It was just 10 days ago that voting-rights advocates had reason to celebrate developments in Texas. U.S. District Court Judge Nelva Gonzales Ramos had eviscerated the Lone Star State’s voter-ID law, issuing a powerful ruling condemning the restrictions imposed by Texas Republicans without cause. Among other things, the district court concluded that the measures violated both the remaining provisions of the Voting Rights Act and the constitutional prohibition against poll taxes.
The success for voting supporters, however, was short lived. On Tuesday, the 5th Circuit Court of Appeals re-imposed the restrictions for this year’s elections, and over the weekend, the U.S. Supreme Court agreed, Zach Roth reported on Saturday:
The Supreme Court has approved Texas’s strict voter ID law for use in the upcoming election. The decision, which clears a path for a law, which this month was deemed a poll tax by a federal judge, that could put thousands of Texas voters in danger of being disenfranchised.The brief order was released early Saturday morning, with Justices Scalia filing the majority opinion, and Justices Sotomayor, Kagan and Ginsburg issuing a strong dissent.
It’s worth emphasizing that the appeals focused largely on a procedural question: the so-called “Purcell principle” discourages judicial intervention on elections laws close to the election itself. There was some debate, however, about what constituted the actual change – the imposition of a pointless voter-ID law, requiring Texans to show documentation they’ve never needed to show before, or the move away a voter-ID law that was expected to be in place for the 2014 elections.
Lyle Denniston’s report added, “This apparently was the first time since 1982 that the Court has allowed a law restricting voters’ rights to be enforced after a federal court had ruled it to be unconstitutional because it intentionally discriminated against minorities.”
Roth went on to note that “more than 600,000 Texas voters, disproportionately minorities, don’t have the kind of ID required under the law.” According to the district court, Texas Republicans deliberately crafted the law to discriminate against minority communities, though the conservative appellate judges were unmoved by the findings.
Early voting in Texas begins this morning.
Of particular interest in this case was the six-page dissent from Justice Ginsburg, who seemed eager to condemn the majority’s findings.
Elections-law expert Rick Hasen wrote a piece for Slate on the dissent, which was fairly broad in its scope.

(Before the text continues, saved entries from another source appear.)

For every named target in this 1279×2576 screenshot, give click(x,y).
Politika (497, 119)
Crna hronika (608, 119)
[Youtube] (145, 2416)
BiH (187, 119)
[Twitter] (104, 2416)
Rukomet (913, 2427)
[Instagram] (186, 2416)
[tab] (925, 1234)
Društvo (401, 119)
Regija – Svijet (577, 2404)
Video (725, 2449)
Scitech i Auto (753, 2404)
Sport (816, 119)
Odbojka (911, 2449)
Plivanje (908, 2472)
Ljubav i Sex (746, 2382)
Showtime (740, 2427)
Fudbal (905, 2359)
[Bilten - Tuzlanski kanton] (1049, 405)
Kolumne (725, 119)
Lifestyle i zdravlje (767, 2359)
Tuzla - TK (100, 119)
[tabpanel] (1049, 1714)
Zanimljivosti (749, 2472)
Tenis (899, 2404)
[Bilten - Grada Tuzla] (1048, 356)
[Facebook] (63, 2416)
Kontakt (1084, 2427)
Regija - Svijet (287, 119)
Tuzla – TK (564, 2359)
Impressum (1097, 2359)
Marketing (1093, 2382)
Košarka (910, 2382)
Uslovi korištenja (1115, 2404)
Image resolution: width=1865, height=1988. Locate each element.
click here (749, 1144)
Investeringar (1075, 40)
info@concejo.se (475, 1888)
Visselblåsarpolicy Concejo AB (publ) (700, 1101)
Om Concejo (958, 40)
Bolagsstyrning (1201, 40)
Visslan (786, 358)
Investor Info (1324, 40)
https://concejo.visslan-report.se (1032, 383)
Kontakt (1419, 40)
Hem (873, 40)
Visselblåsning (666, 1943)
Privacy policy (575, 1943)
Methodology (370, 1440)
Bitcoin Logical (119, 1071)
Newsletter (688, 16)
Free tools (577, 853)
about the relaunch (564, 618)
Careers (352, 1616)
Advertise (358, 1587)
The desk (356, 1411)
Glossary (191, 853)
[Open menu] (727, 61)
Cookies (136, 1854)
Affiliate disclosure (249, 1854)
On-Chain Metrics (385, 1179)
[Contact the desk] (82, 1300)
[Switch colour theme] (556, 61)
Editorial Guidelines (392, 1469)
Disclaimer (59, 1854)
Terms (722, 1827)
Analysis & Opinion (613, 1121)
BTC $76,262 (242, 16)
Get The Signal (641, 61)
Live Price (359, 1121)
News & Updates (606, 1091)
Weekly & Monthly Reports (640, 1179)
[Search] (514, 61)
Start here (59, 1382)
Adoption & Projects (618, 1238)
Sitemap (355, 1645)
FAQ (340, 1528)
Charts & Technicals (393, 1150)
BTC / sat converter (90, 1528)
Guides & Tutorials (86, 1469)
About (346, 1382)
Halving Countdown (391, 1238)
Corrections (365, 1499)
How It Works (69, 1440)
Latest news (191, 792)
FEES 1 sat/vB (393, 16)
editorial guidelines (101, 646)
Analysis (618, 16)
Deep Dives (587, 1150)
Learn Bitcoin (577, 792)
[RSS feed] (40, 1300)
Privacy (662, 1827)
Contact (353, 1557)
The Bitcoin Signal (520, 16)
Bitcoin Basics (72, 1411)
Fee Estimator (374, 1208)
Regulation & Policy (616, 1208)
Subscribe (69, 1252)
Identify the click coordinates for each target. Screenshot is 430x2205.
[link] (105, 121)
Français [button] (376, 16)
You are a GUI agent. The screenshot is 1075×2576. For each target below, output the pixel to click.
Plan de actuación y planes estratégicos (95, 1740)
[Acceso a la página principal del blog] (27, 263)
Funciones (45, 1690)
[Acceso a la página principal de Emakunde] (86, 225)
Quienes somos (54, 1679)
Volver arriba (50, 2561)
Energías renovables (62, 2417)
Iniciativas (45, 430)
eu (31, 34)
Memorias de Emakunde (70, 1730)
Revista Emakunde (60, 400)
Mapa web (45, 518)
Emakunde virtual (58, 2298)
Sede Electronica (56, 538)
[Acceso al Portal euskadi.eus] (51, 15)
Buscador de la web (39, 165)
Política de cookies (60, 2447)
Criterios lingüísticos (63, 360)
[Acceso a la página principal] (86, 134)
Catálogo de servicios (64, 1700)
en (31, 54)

…Justice Ginsburg highlighted the large discriminatory effects of the law. Texas had what Justice Ginsburg called “the strictest regime in the country,” with many forms of identification such as college student and veterans ID cards unacceptable. Unlike other states, Texas did not have an exemption in the law for those who were too poor to afford the certified birth certificate or other documents necessary to get the “free” ID card – a card which Justice Ginsburg said Texas did not let people know was widely available.Justice Ginsburg also highlighted the trial court’s findings that there were hundreds of thousands of voters potentially unable to get IDs because they were hours away from the government offices issuing IDs. The state had not made reasonable efforts to get IDs into the hands of everyone who wanted them.Importantly, Ginsburg concluded that the effect of the law in its entirety would be to diminish voter confidence in the system. “The greatest threat to public confidence in elections in this case is the prospect of enforcing a purposefully discriminatory law, one that likely imposes an unconstitutional poll tax and risks denying the right to vote to hundreds of thousands of eligible voters,” she wrote.
Note, this is not the end of the road for the underlying controversy. Both the 5th Circuit and the U.S. Supreme Court ruled on the emergency injunction, answering the question of whether the voter-suppression policy will in place for the 2014 cycle. The question about the law’s overall legality, however, is still being litigated – and may even end up before the high court again.